THERMAL BYU 5

1. Mass Distribution Analysis

We are given a total mass $m = 0.60 \text{ kg}$ consisting of crushed ice and supercooled water. The problem states that the heat capacities of the water and ice components in the calorimeter are equal.

$$ m_i s_i = m_w s_w $$

Using the specific heat values $s_i = 2.1 \text{ kJ/(kg}\cdot\text{K)}$ and $s_w = 4.2 \text{ kJ/(kg}\cdot\text{K)}$:

$$ s_w = 2 s_i $$ $$ m_i s_i = m_w (2s_i) \implies m_i = 2m_w $$

Substituting this into the total mass equation:

$$ m_i + m_w = 0.60 \text{ kg} $$ $$ 2m_w + m_w = 0.60 \implies 3m_w = 0.60 $$ $$ m_w = 0.20 \text{ kg}, \quad m_i = 0.40 \text{ kg} $$

2. Calculation of Heater Power ($P$)

From the graph, the temperature of the mixture rises from $-2^{\circ}\text{C}$ to $0^{\circ}\text{C}$ in the time interval $t = 0$ to $t = 20 \text{ s}$.
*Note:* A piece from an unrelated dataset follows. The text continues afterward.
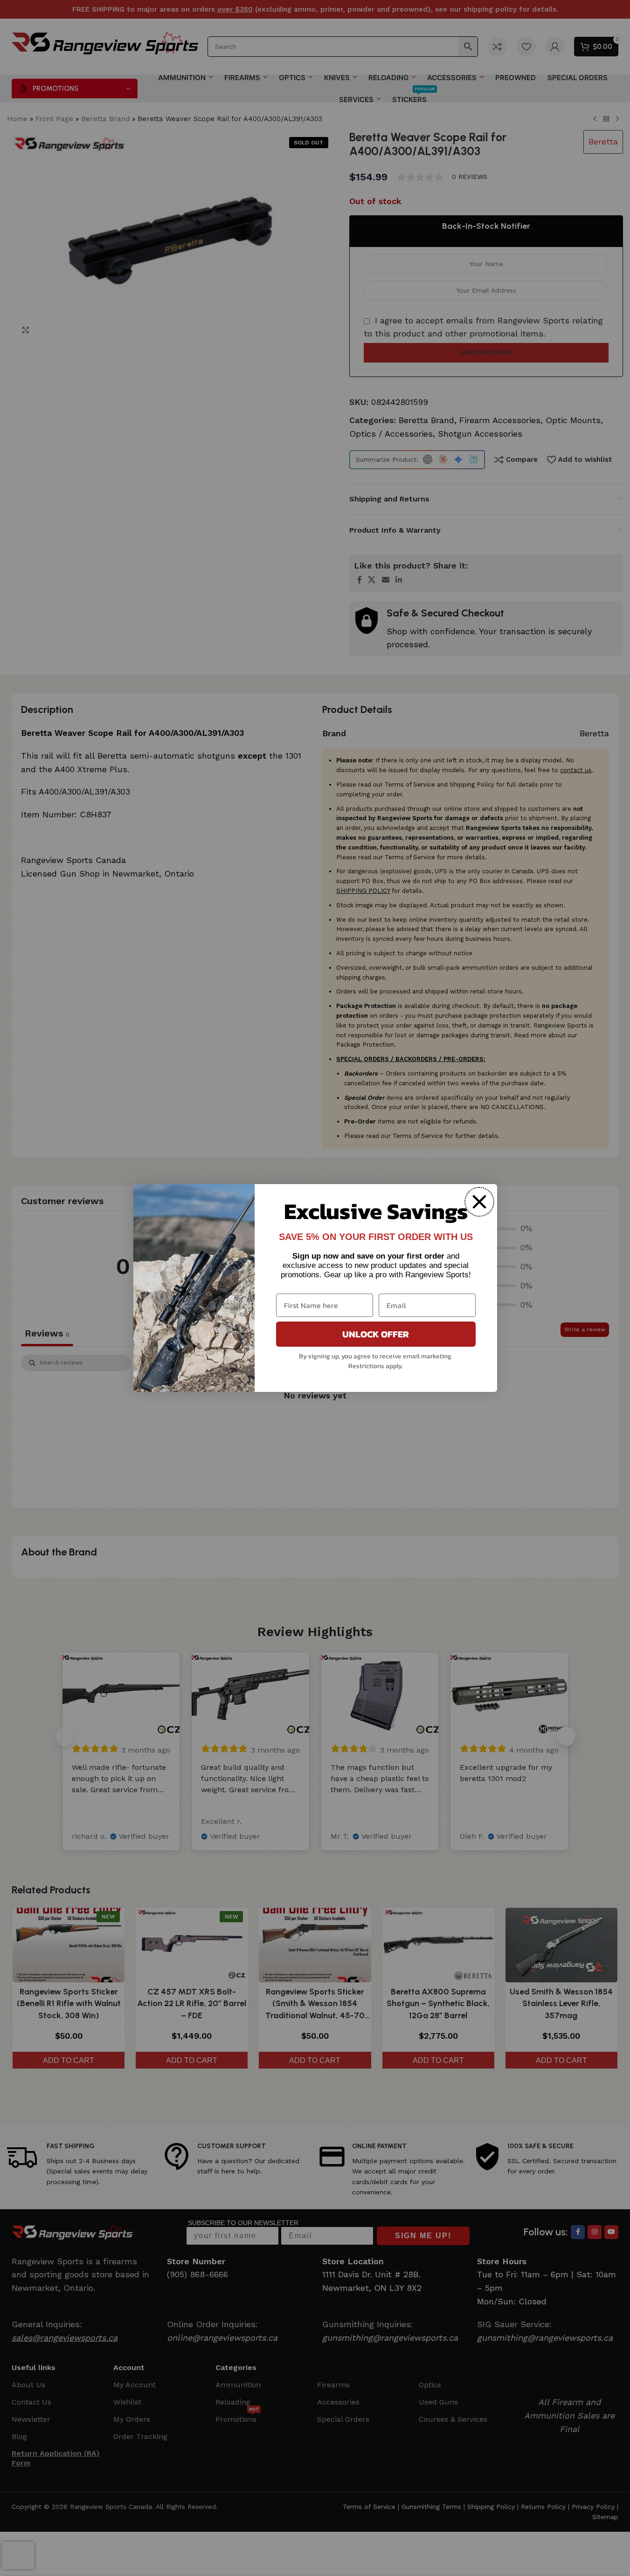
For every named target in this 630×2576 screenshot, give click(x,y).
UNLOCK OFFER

$$ \frac{d\theta}{dt} = \frac{\Delta \theta}{\Delta t} = \frac{0 – (-2)}{20} = \frac{2}{20} = 0.1 \text{ }^{\circ}\text{C/s} $$

The power supplied by the heater raises the temperature of both the ice and the water:

$$ P = (m_i s_i + m_w s_w) \frac{d\theta}{dt} $$

Calculating the total heat capacity ($C_{total}$):

$$ C_{total} = (0.40 \times 2100) + (0.20 \times 4200) $$ $$ C_{total} = 840 + 840 = 1680 \text{ J/}^{\circ}\text{C} $$

Now, calculate Power:

$$ P = 1680 \times 0.1 = 168 \text{ W} $$

3. Time to Melt Ice ($t_1$)

At $0^{\circ}\text{C}$, the supplied heat is used to melt the ice (latent heat). The temperature remains constant during this phase.

$$ P \cdot t_1 = m_i L $$

Given $L = 0.33 \text{ MJ/kg} = 330,000 \text{ J/kg}$:

$$ 168 \cdot t_1 = 0.40 \times 330,000 $$ $$ t_1 = \frac{132,000}{168} = 785.71 \text{ s} $$

4. Time to Heat Water to $20^{\circ}\text{C}$ ($t_2$)

After the ice melts completely, we have $0.60 \text{ kg}$ of water. We need to find the time $t_2$ to raise the temperature from $0^{\circ}\text{C}$ to $20^{\circ}\text{C}$.

$$ P \cdot t_2 = m_{total} s_w \Delta \theta $$ $$ 168 \cdot t_2 = 0.60 \times 4200 \times (20 – 0) $$ $$ 168 \cdot t_2 = 50,400 $$ $$ t_2 = \frac{50,400}{168} = 300 \text{ s} $$